Sargeant, too, would have communications in the public square (which is what advertising is) put under political discipline under the theory that communications that make him uncomfortable are a crime, a species of sexual assault. Hence his call for “legal antidotes” to things like Calvin Klein ads. Recall that the Justice Department under Bill Clinton once investigated Calvin Klein ads as potential child pornography, even though the ads contained no children (and no pornography). The American Family Association, a conservative Christian group, picketed retailers over the ads. Think on that: Those ads may have been creepy and tasteless, but producing child pornography is a crime for which one may be sentenced to 30 years in a penitentiary. The time lapse between “I don’t like those ads” and “We should think about treating those ads as a felony because I don’t like them” was, back in the 1990s, about three weeks.

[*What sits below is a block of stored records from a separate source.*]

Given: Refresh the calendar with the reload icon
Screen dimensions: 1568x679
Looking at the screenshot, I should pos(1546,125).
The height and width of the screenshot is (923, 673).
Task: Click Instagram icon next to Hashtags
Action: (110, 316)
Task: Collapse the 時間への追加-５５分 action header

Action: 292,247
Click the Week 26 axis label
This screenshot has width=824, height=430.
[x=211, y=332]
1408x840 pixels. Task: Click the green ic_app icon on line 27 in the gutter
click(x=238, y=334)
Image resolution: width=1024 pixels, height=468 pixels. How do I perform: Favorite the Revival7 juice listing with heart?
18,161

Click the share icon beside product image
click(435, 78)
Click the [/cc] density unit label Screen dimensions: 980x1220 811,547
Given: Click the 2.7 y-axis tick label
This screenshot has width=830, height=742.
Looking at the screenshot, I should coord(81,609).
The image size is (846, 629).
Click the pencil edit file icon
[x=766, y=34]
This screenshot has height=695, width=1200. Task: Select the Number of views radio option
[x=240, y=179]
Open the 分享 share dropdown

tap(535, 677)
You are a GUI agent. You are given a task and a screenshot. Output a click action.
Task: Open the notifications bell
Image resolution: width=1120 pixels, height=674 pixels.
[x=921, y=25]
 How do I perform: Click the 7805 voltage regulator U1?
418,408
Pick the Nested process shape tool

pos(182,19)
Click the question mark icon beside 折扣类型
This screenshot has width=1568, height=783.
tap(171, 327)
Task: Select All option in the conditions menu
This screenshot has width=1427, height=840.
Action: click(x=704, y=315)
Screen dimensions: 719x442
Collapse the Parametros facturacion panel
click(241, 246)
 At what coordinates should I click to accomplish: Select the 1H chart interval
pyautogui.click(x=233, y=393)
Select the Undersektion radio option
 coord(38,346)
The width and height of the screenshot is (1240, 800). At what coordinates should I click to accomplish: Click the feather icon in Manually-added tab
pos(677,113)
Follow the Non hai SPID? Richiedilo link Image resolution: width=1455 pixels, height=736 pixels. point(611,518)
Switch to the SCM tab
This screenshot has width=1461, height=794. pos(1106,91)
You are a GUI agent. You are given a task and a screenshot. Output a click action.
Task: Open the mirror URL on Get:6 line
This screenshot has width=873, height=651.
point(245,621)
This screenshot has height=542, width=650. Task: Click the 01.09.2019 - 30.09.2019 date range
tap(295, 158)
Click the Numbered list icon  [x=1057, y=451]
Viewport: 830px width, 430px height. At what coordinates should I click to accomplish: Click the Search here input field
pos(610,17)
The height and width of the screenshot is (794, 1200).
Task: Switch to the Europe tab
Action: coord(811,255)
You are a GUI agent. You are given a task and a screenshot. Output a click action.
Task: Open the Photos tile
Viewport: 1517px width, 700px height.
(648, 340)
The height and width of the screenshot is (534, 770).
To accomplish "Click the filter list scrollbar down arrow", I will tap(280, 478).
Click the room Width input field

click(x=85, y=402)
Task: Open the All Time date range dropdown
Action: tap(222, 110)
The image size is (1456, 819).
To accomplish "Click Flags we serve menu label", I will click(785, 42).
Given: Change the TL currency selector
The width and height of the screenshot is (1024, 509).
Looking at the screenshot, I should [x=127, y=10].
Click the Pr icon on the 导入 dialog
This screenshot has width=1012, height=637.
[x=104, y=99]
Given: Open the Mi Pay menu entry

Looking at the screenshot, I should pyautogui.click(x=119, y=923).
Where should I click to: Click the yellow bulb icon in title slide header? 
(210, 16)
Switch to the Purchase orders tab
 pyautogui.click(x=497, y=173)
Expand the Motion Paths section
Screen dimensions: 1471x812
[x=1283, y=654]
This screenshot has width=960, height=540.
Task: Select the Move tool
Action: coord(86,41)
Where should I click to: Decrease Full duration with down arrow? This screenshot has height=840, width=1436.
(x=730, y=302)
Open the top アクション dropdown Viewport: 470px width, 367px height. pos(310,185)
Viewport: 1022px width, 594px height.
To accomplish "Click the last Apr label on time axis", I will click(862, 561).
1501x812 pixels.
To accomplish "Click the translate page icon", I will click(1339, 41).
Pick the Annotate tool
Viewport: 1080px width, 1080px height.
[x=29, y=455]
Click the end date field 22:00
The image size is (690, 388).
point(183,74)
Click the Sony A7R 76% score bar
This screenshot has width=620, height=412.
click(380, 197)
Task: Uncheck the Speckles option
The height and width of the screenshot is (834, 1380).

American public spaces are for the most part very ugly, and ugly advertising is a part of that. (What is it with Texas and billboards for lawyers with dopey nicknames?) We could operate buses with no advertising at all, if riders and taxpayers were willing to make up the difference in revenue, or if transportation authorities were more sober in their finances. But consider that when New York’s MTA decided to forgo alcohol advertising — just booze ads — that cost $2.5 million a year. The New York public-transit riders among our readers are not, I suspect, under the impression that MTA is drowning in excess resources.

But it isn’t really about money. It’s about: Who, whom? Who decides for whom? Do we decide for ourselves, or do we subject ourselves to political discipline everywhere, including in our thoughts? With all due respect, Alexi Sargeant is a theater director in New York, and I, a former theater critic in New York, very strongly believe that New York theater directors are among the very last people who should be empowered to make aesthetic decisions on behalf of society at large. If the choice is between the ghastly buffoons behind the Public Theater and the free market, I’ll choose the free market. If the choice is between the Cleveland city council and the free market, I’ll choose the free market. If the alternative were the Cleveland city council as advised by the ghastly buffoons behind the Public Theater, I’d look into hiring some trained monkeys.

Say this for Ted Turner: When he didn’t like what people were doing with their land, he bought it and put it to what he believed to be its better purpose. If you don’t like the advertisements in Times Square, pass the hat and put up something more edifying.

As an alternative, you could mind your own business.